Disgraced, convicted, and jailed Ponzi scheme perpetrator Bernie Madoff has plenty of time on his hands (150 years, to be exact) to do some thinking -- not about why he got caught, but about why he didn't.

If Madoff -- the man who bilked billions of dollars from many supposedly sophisticated investors, including banks and charities, and got away with his crimes for more than two decades -- is ready and willing to show us where our financial regulatory weakness lies, should we listen?

So long as Madoff doesn't profit from dispensing his "wisdom," why not hear him out? MarketWatch did. In an interview with MarketWatch, Madoff said the Securities and Exchange Commission is woefully short on the resources needed to uncover financial misdeeds.

"The SEC is grossly undercapitalized and it doesn't have money to hire the right people," he said. "It's a training ground, by the time people are qualified they leave and work for private firms."

The SEC's new chairwoman, Mary Jo White, must agree with Madoff's assessment. Last month she appeared before a Senate Appropriations subcommittee and asked for $1.67 billion for fiscal year 2014 -- a 26% budget increase.
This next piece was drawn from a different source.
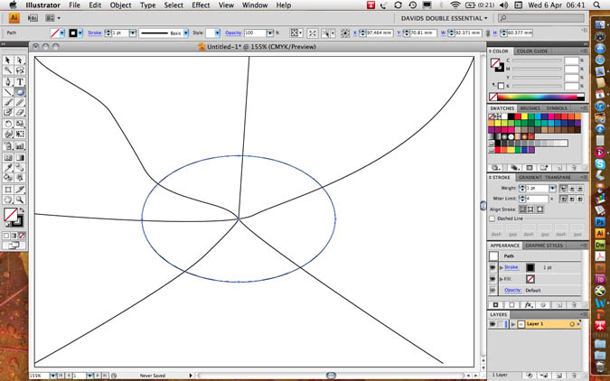Pick the Selection arrow tool

pyautogui.click(x=8, y=60)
White noted that with the added duties of writing new rules for the Dodd-Frank Act, as well as new oversight responsibility over hedge funds and the derivatives market, the SEC is having a hard time keeping up. And when it comes to inspecting investment advisors -- such as Madoff -- only 8% of them were reviewed by the SEC in 2012. "The current level of resources is not sufficient to permit the S.E.C. to examine regulated entities and enforce compliance with the securities laws in a way that investors deserve and expect," White said.

One case where the SEC did not seem to follow through with its oversight duties due to cost concerns involved a bribery scandal at Tysons Foods (TSN 0.78%). Even after the company admitted in 2011 to the longtime bribing of veterinarians in a Mexican poultry-processing plant, the SEC had not brought charges against any Tysons employees. Why? It seems the cost of going forward with the prosecution of foreign witnesses would be just too high.

Why does the SEC have to beg for more money to do its job? Its budget does not come out of taxpayers' pockets, but from user fees paid by the investment industry. Yet even though the SEC's funding mechanism is considered deficit-neutral, its budget requests have been getting short shift from Congress. In 2011, the House Appropriations Committee threw out the SEC's requested budget increase even as it expanded the SEC's duties.

Ironically, the committee's report pointed to the SEC's "track record" in catching Ponzi schemes (such as Madoff's) as one reason for withholding a budget increase. This logic -- that is, because the SEC didn't catch Madoff, Congress won't give the SEC enough resources to catch another Madoff -- is the kind of self-defeating feedback loop that will all but guarantee more Madoffs in the future.

As the SEC's enforcement statistics show, financial fraud cases have dropped from 199 in 2003 to only 79 in 2012. Does that mean we live in a world with less white-collar crime? I doubt it. It just means our regulators don't have the resources to go after the scofflaws. And that means investors like us can't assume the SEC always has our back.